All right. I’ve taken on an extra project at work over the last year. It’s cross-sectional, which means I’m kind of repping our department. It’s also been a lot more work than advertised. And my role is one that involves a lot of output at crunch times, with a lot of input from other players. Dealing with that has driven something home for me in terms of how I’m dealing with others. Thinking about how I’m remembered after the fact.
So the recurring situation has been Stuff Happens, and then it all kind of tumbles down to fast required actions to make sense of it on my end. Which has been making me… testy. I don’t mind self-directed work. Or teamwork. Or taking ownership for my mistakes. But it’s been a LOT of compensating for structural deficiencies and dropped balls for the last week. Which is in turn affecting my actual work.
So I’m striving to always remember when dealing with this stuff that how I deal with the stuff is how I’m remembered.

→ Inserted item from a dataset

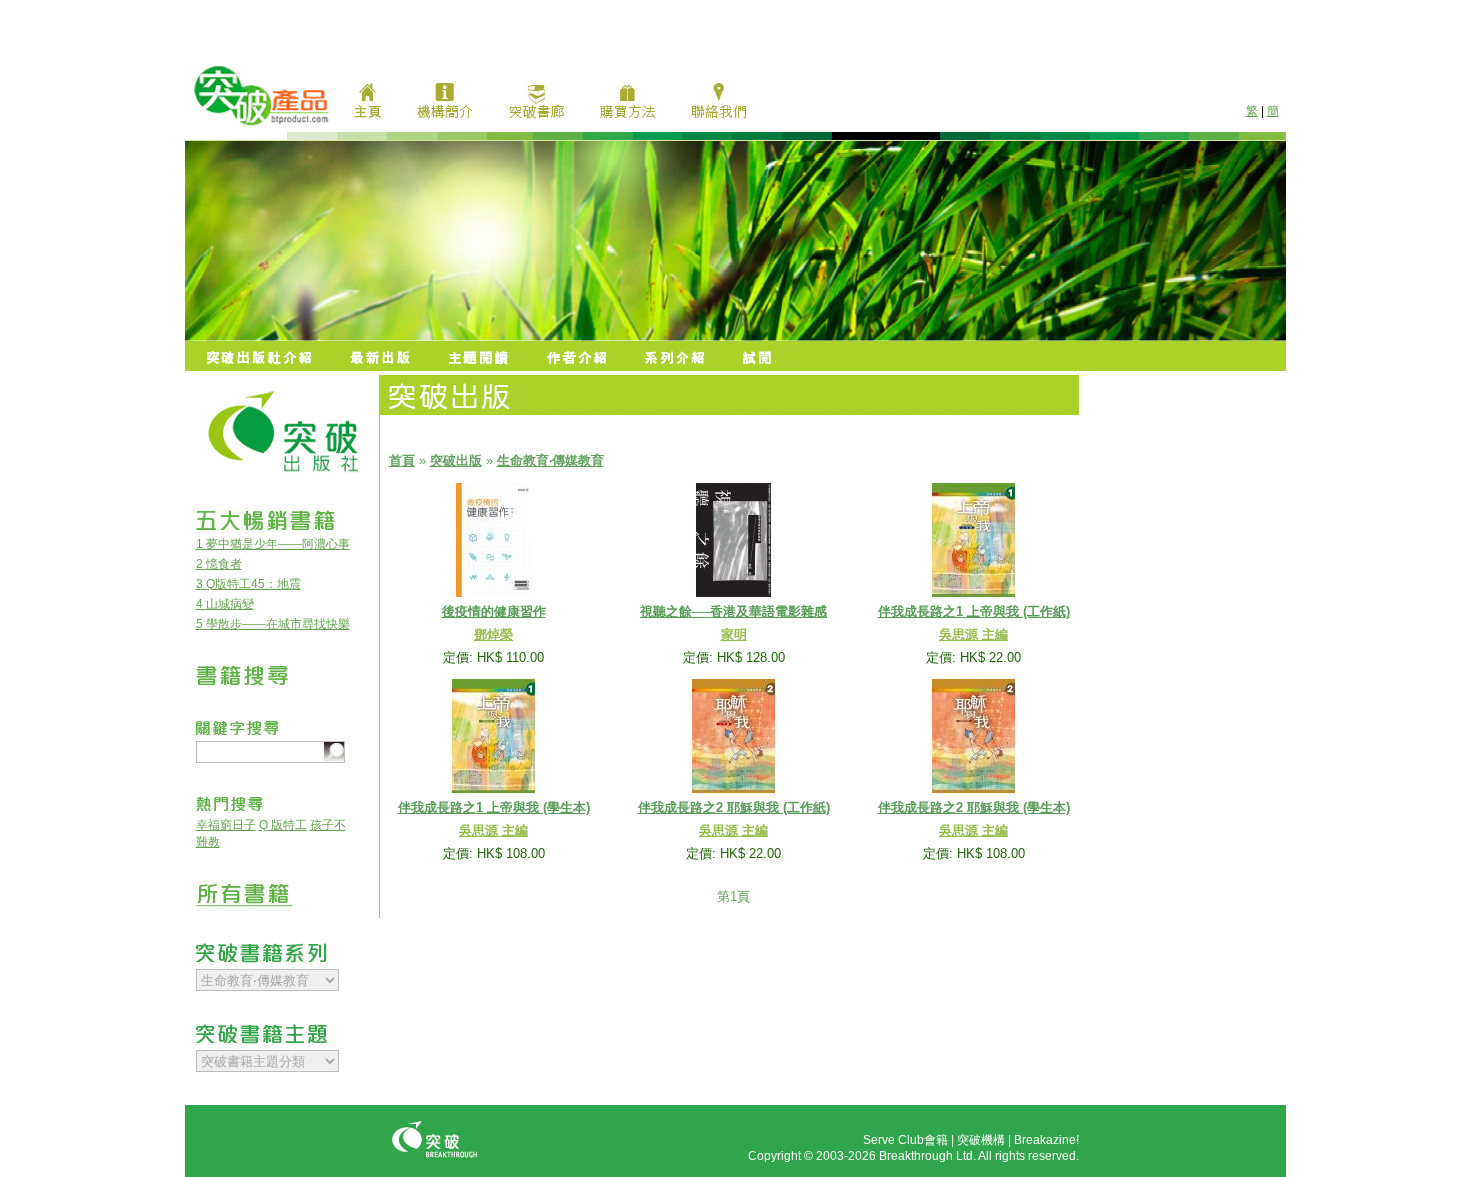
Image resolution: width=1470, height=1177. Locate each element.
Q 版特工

People might remember what I did. But who I was is how I’m remembered.
It’s nuts, but it’s true. Relationships stick more than facts, most of the time. When I think back to past jobs, I don’t remember a lot of the specifics of the work, but I remember what it was like to work with people. I know who I’d trust and who I’d hire based on those feelings.
Obviously, the work matters. But how I’m remembered as more to do with how I roll with the punches and get stuff done, than the details of the stuff.
This has also been absolutely pants on the sobriety front. Big days for this project have been the closest I’ve gotten since January on the “I want a DRINK” front. Not enough to tip me over, but it’s been interesting to see that the hankering is still there, waiting for stress to trigger it.
Good thing I have stress eating to see me through! Ha ha ha sob.